First, I spent a month on the Caribbean coast of Nicaragua learning from a small NGO called Blue Energy. Blue Energy works to provide basic services to remote villages on the east coast of Nicaragua. They maintain offices in Bluefields-Nicaragua, San Francisco-California, and Paris-France. The Bluefields office is where all of the action happens. For the past 6 years Blue Energy has been working to provide basic services, focusing on electricity, to the small remote villages along the coast. It has not been easy. First of all, transportation to these communities is only possibly by boat. Some of them have a rudimentary public “panga” transportation system comprised of small motorboats, but some of them have no public transport whatsoever. No roads exist, and locals only come and go with their personal motorboats (if they are wealthy enough) or by hitching rides with fisherman as they come and go. This makes project planning, coordination, community interaction, and continual project oversight very difficult.

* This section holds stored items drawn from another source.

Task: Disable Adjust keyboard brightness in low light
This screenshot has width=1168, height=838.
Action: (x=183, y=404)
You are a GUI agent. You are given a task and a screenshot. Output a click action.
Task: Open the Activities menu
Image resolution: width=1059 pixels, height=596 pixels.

Blue Energy has been struggling to deal with these problems, on top of the inherent difficulty of engineering design and technology transfer. They have implemented mostly hybrid wind-solar electricity systems within the communities they work with. The wind turbines are manufactured in Bluefields by Blue Energy volunteers (mostly international) and employees (mostly local Nicaraguans) in a workshop donated for Blue Energy use by the local technical college, INATEC.The design is based on a low-cost wind turbine developed by Hugh Pigott of Scoraigwind.com.Copper coil stators, hand-cut steel rotors mounted with high-power magnets, hand-carved wooden turbine blades, the supporting steel framework, and galvanized steel support towers are all manufactured in house from readily available materials found in hardware stores. Over the years, design and fabrication improvements have made the process more streamlined, although much is still done completely by hand with the “measure twice, cut once” mentality.

In communities they have worked with the wind turbines are paired with a small solar array. Together, the two provide power to a bank of batteries, used to power a local community center or small health clinic. The idea is very powerful, and very attractive. But many problems have caused setbacks to this idealistic bunch of young employees and volunteers. First of all, the problem was defined as an engineering one from the get-go: how to provide electricity with wind and sun in the difficult conditions of the Caribbean coast. Blue Energy has realized that possibly the most important piece of the puzzle is community integration and understanding, as poorly maintained batteries, increasing maintenance costs, and less than ideal wind conditions have caused them to reconsider the use of wind turbines in every community. Two local women and a small team of volunteers head up the “Community” team and have tried to maintain better relations with the local energy committees, helped them organize and raise funds, and tried to help the technical team guide their designs in a more appropriate direction. Although the community team has obviously made huge strides, the results are mixed. The decision has been made to remove the turbines from various communities, leaving the solar array as their source of electricity. Also, lack of communication with the local government has led to the arrival of mini-grids of electricity in communities with BE energy systems, making them all-but obsolete. On the short team, the Renewable Energy system is more economical than the grid as no fees are needed to provide electricity, but on the long term the sky-high prices of deep-cycle batteries will ultimately render the systems cost-prohibitive, that is, unless the community organizes a fairly hefty battery-replacement savings account. Many problems are left to be solved.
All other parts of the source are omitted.